En grande partie grâce au complexe de Carajás, où des milliers d’ouvriers font les 3x8 dans le tintamarre des foreuses et des excavatrices, Vale produit 16% des exportations du Brésil. En 2012, ses bénéfices se sont fortement tassés, au moment même où plusieurs de ses projets à l’étranger subissaient d’importants retards. C’est pourquoi Vale compte beaucoup sur son gisement de Carajás pour redresser ses comptes.
Vale a annoncé vouloir créer 30 000 emplois dans l’extension de sa mine à ciel ouvert de Carajás, un projet de 20 milliards de dollars appelé Serra Sul qui attire déjà des milliers de migrants de tout le Brésil dans ce coin perdu de l’Amazonie.
Pour satisfaire aux lois sur les sites archéologiques, la direction de Vale a annoncé avoir embauché des équipes d’archéologues et de spéléologues pour fouiller les grottes, qui sont situées autour du futur puits de mine à ciel ouvert.
Vale a également modifié ses plans d’installation pour préserver quelques-unes des grottes – tout en en détruisant plusieurs dizaines. La compagnie a reconnu qu’au moins 24 des grottes devant être détruites sur le site étaient « d’une grande importance » mais elle a promis d’en préserver d’autres, ailleurs dans l’état de Pará « en compensation pour leur perte », comme si cette expression pouvait avoir un sens quand on envisage de détruire un site unique au monde.

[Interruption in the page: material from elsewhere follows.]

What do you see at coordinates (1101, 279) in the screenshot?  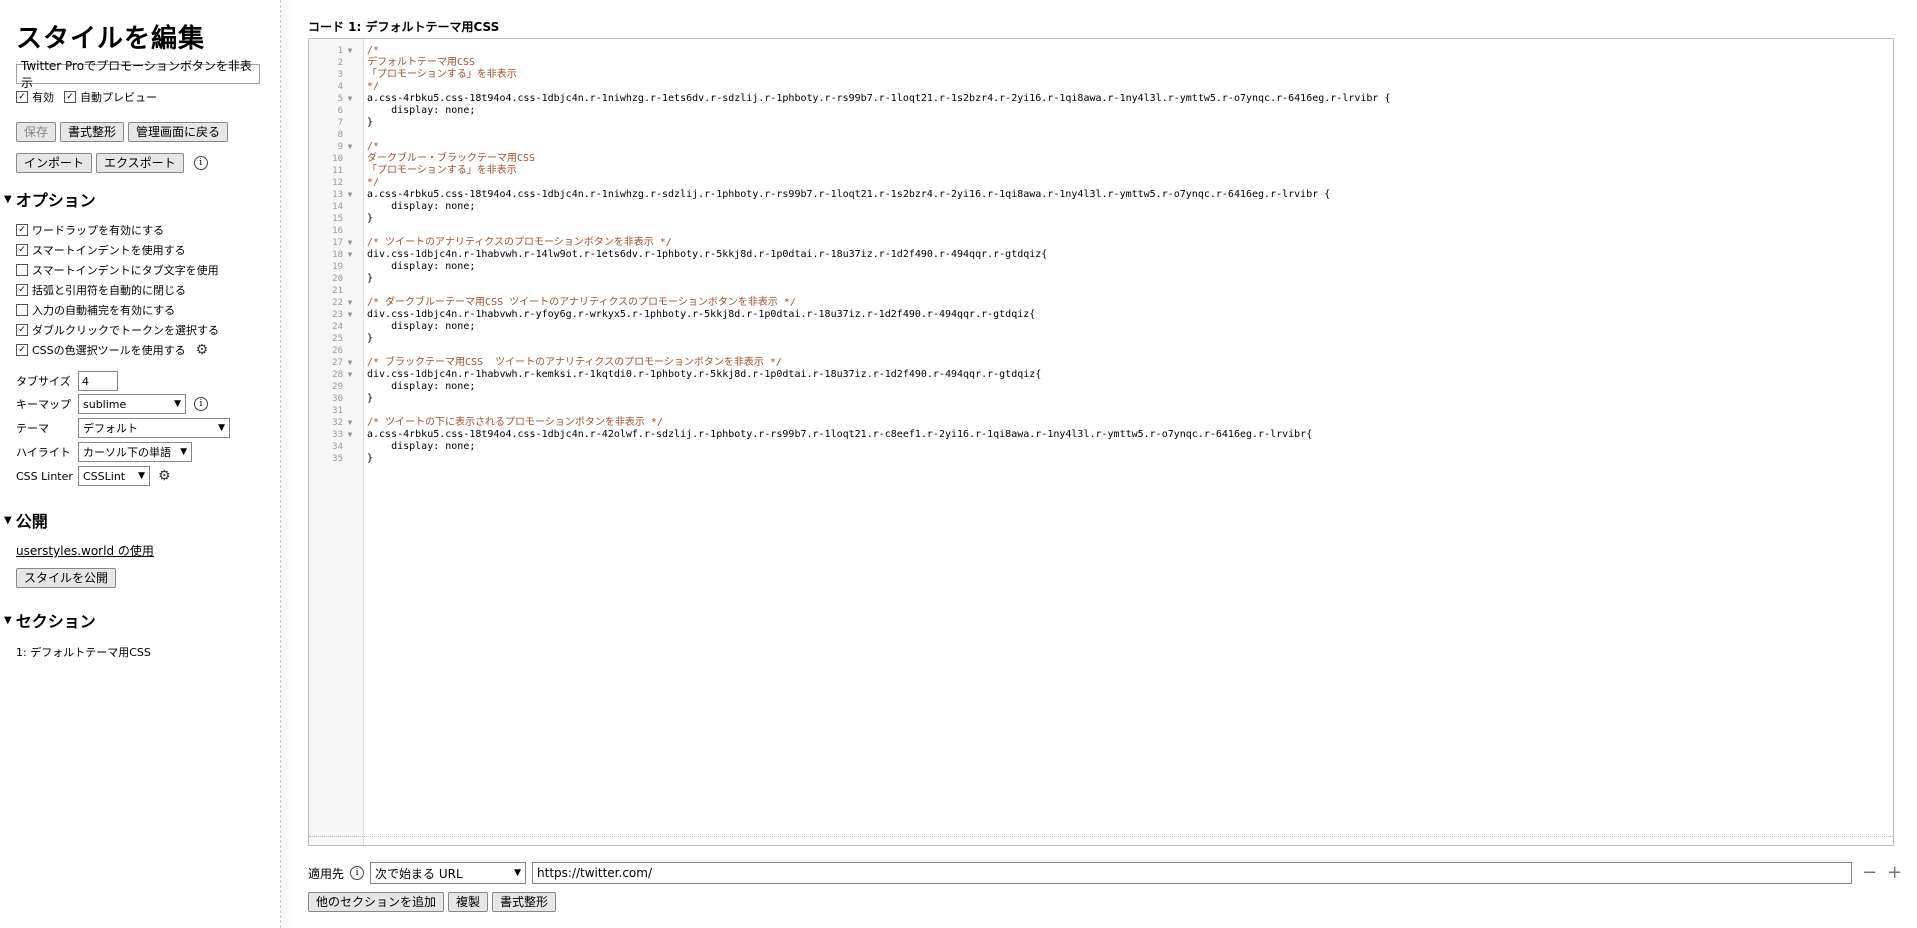 I see `code-line: 20}` at bounding box center [1101, 279].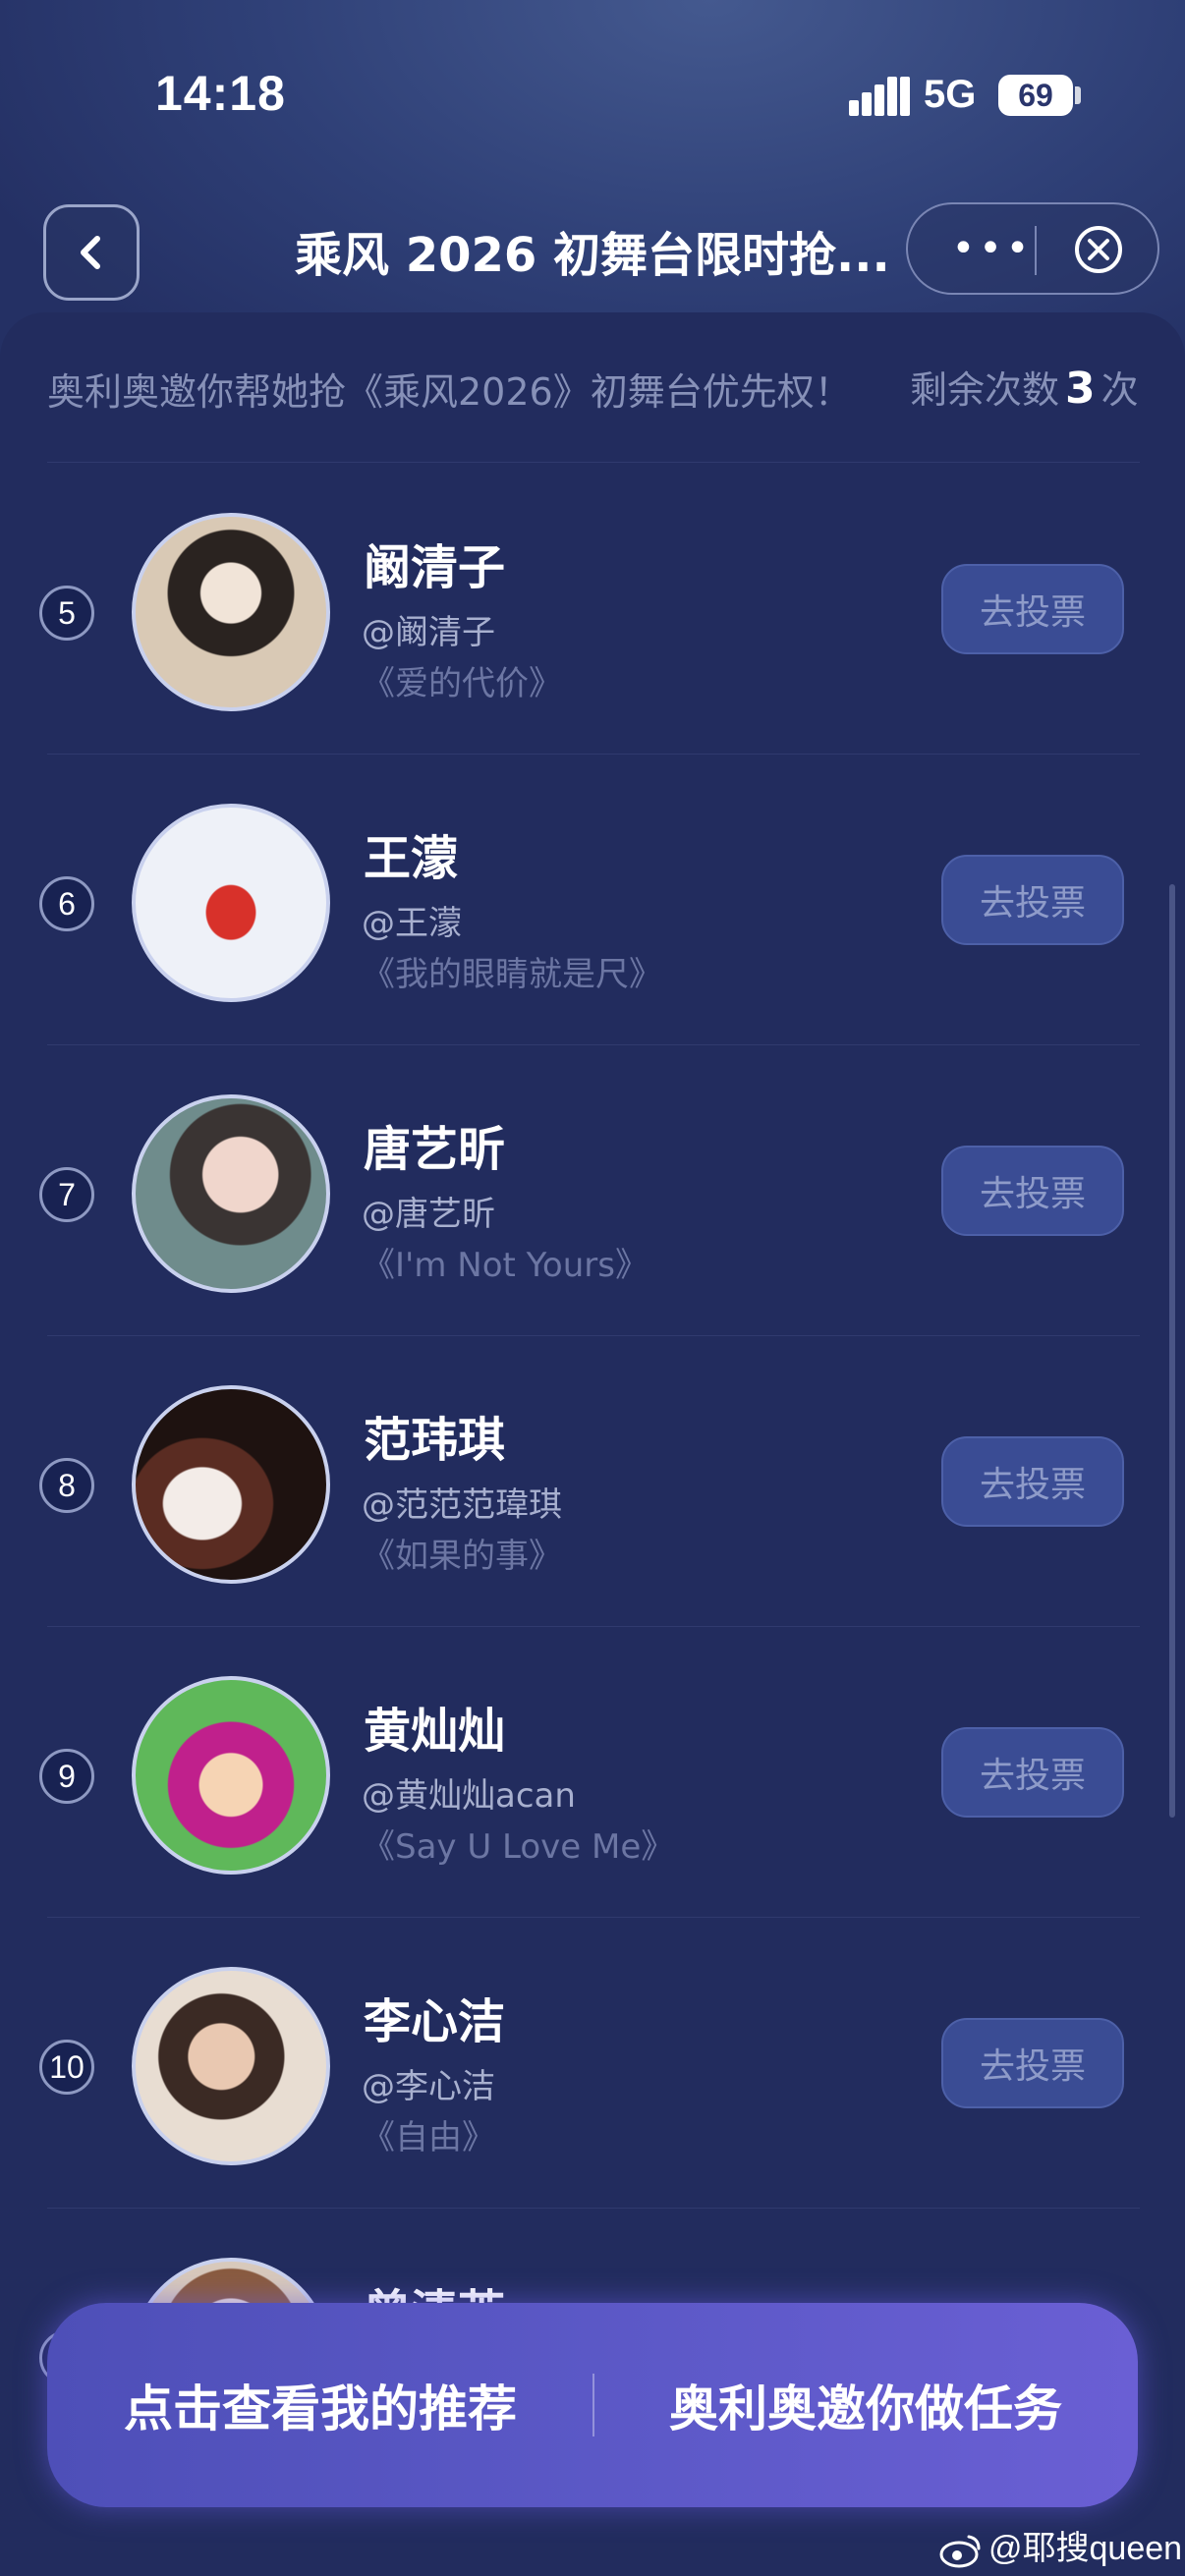  Describe the element at coordinates (1120, 390) in the screenshot. I see `remaining-unit: 次` at that location.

Les responsables locaux disent que, bien qu’ils aient réussi à obtenir des concessions à Vale, ils ont ét impuissants à stopper l’extension de la mine. Malgré les préoccupations des archéologues, le gouvernement a octroyé à Vale une licence environnementale en juin 2012, l’autorisant à poursuivre son expansion.
Vale a encore besoin d’une autre licence, portant sur l’installation de nouvelles infrastructures. Elle compte l’obtenir courant 2013 et démarrer son projet de Serra Sul. Les archéologues et les habitués des grottes semblent résignés à voir le site de Carajás disparaître à tout jamais.
Frederico Drumond Martins, un biologiste qui supervise au nom du gouvernement la Forêt Nationale du Carajás, dit son inquiétude de voir l’extension de la mine détruire une à une toutes les grottes de Carajás dans les décennies qui viennent.
Renato Kipnis, un archéologue de renom de São Paulo que Vale a embauché pour fouiller les grottes de Carajás, explique que Vale lui a interdit de communiquer sur l’intérêt archéologique du site, en vertu d’un accord de confidentialité que Vale lui a fait signer. La compagnie l’a tout juste autorisé à se faire interviewer par e-mail, à condition d’avoir un droit de veto sur leur contenu. Ce filtre ne l’a pas empêché de s’émerveiller de l’importance que revêtent ces grottes.
« Le principal défi est de trouver le juste milieu entre la protection et le développement », explique-t-il.
Un autre défi sera assurément de voir ce que pèsent l’archéologie et l’histoire de l’humanité face aux capitaux chinois (qui semblent plus puissants que ceux américains) : la réponse devrait tomber dans quelques mois.